PROBLEM DETAILS >> Rewrite everything in the material from the line containing "This screenshot has width=1200, height=640." down to the line containing "point(285,67)", changing "Category" to "Filters" and leaving all else the same.

PROVIDED RECORDS >>
# # # #
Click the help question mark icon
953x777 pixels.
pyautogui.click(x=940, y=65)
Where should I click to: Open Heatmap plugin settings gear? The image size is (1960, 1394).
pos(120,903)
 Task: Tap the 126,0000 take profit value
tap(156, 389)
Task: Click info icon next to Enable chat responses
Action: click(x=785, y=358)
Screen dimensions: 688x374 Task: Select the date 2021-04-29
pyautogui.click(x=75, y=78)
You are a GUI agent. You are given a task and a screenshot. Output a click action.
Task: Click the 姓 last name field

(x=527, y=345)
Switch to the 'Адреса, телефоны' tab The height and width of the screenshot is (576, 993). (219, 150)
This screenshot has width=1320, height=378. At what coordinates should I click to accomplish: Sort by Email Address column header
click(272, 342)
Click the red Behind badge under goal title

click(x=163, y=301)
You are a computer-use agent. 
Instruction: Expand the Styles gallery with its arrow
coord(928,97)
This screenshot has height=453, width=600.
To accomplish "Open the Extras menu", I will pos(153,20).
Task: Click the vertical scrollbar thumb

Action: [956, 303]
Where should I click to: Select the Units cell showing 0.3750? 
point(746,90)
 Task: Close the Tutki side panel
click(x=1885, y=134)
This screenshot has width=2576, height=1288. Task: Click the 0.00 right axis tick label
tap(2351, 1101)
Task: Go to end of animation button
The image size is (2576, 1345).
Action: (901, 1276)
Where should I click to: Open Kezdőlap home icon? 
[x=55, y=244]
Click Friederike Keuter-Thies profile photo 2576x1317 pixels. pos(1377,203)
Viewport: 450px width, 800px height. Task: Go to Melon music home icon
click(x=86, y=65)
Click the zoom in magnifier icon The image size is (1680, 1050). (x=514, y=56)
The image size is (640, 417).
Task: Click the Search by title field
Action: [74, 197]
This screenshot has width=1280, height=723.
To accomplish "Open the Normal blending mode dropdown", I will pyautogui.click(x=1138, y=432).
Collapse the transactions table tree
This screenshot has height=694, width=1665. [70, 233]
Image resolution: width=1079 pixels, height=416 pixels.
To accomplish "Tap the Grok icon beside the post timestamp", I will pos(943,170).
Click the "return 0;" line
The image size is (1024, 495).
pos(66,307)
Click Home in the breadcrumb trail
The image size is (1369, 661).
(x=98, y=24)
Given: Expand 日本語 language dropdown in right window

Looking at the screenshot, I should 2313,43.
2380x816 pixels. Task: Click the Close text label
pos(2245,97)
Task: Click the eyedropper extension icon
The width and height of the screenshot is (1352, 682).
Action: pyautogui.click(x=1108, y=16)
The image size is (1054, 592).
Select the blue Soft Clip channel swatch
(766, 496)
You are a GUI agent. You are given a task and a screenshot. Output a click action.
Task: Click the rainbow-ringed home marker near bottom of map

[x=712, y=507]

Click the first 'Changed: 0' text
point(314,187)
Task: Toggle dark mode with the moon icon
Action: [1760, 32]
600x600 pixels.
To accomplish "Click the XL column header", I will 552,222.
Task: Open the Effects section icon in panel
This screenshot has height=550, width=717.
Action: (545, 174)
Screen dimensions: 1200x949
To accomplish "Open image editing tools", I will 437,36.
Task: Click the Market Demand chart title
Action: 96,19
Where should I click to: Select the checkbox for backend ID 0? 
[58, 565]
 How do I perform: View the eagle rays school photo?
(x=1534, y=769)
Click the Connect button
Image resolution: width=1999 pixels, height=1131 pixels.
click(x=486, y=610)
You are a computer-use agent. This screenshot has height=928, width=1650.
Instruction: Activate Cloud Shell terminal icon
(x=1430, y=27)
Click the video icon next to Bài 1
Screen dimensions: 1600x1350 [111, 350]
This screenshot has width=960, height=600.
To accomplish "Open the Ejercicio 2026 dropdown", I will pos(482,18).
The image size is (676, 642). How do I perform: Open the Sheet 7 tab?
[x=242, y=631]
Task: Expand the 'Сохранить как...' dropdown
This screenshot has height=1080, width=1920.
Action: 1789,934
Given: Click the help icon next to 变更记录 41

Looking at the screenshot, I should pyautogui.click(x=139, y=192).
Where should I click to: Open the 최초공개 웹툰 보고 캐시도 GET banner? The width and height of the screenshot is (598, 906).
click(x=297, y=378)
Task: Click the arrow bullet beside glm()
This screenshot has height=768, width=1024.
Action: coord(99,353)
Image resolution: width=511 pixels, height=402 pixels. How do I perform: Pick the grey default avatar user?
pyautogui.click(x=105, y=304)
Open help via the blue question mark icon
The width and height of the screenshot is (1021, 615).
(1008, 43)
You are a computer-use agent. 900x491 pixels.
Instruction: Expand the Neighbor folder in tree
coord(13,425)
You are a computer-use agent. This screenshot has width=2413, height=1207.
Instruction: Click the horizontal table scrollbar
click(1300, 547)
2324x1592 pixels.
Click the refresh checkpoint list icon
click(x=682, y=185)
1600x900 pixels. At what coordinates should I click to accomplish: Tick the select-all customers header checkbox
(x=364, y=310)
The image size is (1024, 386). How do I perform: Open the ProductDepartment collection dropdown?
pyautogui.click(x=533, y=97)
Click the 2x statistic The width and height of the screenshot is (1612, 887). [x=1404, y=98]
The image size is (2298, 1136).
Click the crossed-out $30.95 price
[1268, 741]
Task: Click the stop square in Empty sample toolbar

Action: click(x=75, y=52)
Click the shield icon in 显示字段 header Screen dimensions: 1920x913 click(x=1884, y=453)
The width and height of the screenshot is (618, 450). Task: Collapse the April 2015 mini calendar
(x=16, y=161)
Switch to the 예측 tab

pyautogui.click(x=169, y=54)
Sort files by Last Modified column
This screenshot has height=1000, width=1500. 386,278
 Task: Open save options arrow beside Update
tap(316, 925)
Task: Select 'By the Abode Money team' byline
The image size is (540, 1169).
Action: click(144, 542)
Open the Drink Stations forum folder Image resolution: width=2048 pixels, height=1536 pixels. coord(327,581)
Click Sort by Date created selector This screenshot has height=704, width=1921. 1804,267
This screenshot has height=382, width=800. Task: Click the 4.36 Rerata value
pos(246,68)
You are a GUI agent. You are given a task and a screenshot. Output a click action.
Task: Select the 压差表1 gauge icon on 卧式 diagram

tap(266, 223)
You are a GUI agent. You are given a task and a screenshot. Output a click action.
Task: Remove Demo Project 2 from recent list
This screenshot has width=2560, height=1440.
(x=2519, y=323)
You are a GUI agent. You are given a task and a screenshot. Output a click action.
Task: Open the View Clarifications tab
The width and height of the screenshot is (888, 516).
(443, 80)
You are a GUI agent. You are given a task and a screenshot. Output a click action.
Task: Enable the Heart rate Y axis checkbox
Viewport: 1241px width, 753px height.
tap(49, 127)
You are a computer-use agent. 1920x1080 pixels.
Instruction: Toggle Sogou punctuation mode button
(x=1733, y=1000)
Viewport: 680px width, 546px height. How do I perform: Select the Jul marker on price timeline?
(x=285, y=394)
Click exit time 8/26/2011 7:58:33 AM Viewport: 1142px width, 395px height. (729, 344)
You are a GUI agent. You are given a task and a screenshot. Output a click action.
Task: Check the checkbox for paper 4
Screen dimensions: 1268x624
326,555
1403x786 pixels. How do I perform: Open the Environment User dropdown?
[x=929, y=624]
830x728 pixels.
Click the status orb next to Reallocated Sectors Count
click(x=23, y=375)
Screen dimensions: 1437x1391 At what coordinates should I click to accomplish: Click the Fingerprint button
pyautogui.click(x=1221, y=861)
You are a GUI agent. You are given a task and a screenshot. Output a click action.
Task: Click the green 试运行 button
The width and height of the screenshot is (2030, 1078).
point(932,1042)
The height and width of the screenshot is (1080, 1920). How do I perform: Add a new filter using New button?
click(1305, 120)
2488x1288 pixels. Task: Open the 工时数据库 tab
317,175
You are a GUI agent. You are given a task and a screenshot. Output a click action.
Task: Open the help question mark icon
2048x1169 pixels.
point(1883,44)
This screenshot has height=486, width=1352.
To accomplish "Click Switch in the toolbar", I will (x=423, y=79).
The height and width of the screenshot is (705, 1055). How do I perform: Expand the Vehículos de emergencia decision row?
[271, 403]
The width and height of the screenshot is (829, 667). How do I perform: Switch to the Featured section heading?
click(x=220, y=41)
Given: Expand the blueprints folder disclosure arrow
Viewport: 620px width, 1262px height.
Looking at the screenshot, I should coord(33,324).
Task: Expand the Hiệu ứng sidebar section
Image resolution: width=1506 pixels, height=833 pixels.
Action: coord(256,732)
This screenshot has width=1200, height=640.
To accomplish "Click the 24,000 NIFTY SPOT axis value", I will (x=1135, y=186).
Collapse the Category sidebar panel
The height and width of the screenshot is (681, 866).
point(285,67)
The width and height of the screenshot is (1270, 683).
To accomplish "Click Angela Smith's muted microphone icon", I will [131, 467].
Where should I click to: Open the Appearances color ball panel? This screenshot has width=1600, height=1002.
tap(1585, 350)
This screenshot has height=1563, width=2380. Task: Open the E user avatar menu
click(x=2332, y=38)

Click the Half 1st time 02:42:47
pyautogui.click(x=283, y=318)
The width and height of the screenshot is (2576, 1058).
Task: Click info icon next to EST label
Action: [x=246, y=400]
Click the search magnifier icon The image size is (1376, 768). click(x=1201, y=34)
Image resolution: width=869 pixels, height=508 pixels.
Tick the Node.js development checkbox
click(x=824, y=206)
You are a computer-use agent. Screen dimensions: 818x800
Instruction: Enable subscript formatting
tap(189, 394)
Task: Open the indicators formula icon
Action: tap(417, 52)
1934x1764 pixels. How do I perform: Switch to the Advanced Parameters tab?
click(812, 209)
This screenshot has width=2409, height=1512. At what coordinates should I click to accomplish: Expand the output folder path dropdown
# # # #
OUTPUT FOR THIS TASK >>
This screenshot has width=1200, height=640.
To accomplish "Click the 24,000 NIFTY SPOT axis value", I will (x=1135, y=186).
Collapse the Filters sidebar panel
The height and width of the screenshot is (681, 866).
point(285,67)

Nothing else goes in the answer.